Textausschnitt →
◆ ◆ ◆

Die Roten hatten mit einem Doppelsieg von Red Bull gerechnet und dürfen sich nun über die Plätze zwei und vier freuen. Felipe Massa fuhr hinter dem Führungstrio ein sehr unauffälliges Rennen. "Wir verlassen Ungarn mit einem Lächeln", so Domenicali glücklich. "Wir hatten eigentlich kaum Chancen gegen Red Bull, aber ich konnte Sebastian hinter mir halten", berichtet Alonso stolz.
Sutil Opfer von Renault-Panne
Nicht nur Vettel wurde ein indirektes Opfer der Safety-Car-Phase. Robert Kubica wurde von seiner Renault-Mannschaft schnell abgefertigt. Leider ließ man den Polen zu früh wieder losfahren. Adrian Sutil konnte nicht mehr ausweichen und krachte in den Renault - das Aus für den Deutschen. "Die haben mich wohl nicht gesehen, daher haben sie ihn einfach fahren lassen", erklärt Sutil enttäuscht. Für Kubica gab es anschließend eine Strafe, danach stellte auch der Pole seinen Wagen ab.

◆ ◆ ◆

Bereitgestellte Daten →
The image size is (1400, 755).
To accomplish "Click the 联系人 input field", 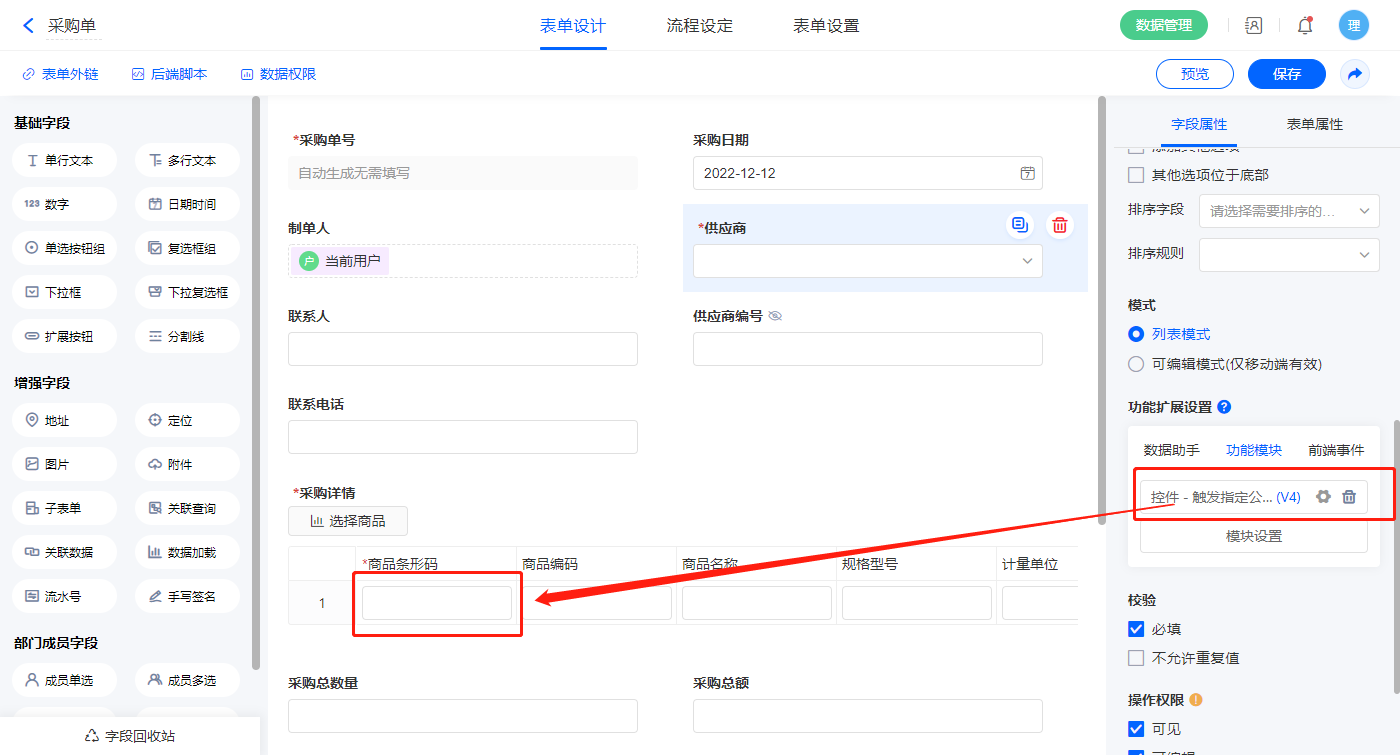I will tap(462, 349).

◆ ◆ ◆

Aufgabenstellung → Stimmen diese Aussagen mit dem Textausschnitt überein? Beantworte jede mit Ja oder Nein und zitiere wörtlich die entscheidenden Worte des Textes: 1. Kubica wurde von seinem Team zu früh wieder losgeschickt. 2. Felipe Massa fiel im Rennen besonders auf. 3. Kubica erhielt nach dem Zwischenfall keine Strafe.

Lösung →
1. Ja: „Leider ließ man den Polen zu früh wieder losfahren.“
2. Nein: „Felipe Massa fuhr hinter dem Führungstrio ein sehr unauffälliges Rennen.“
3. Nein: „Für Kubica gab es anschließend eine Strafe“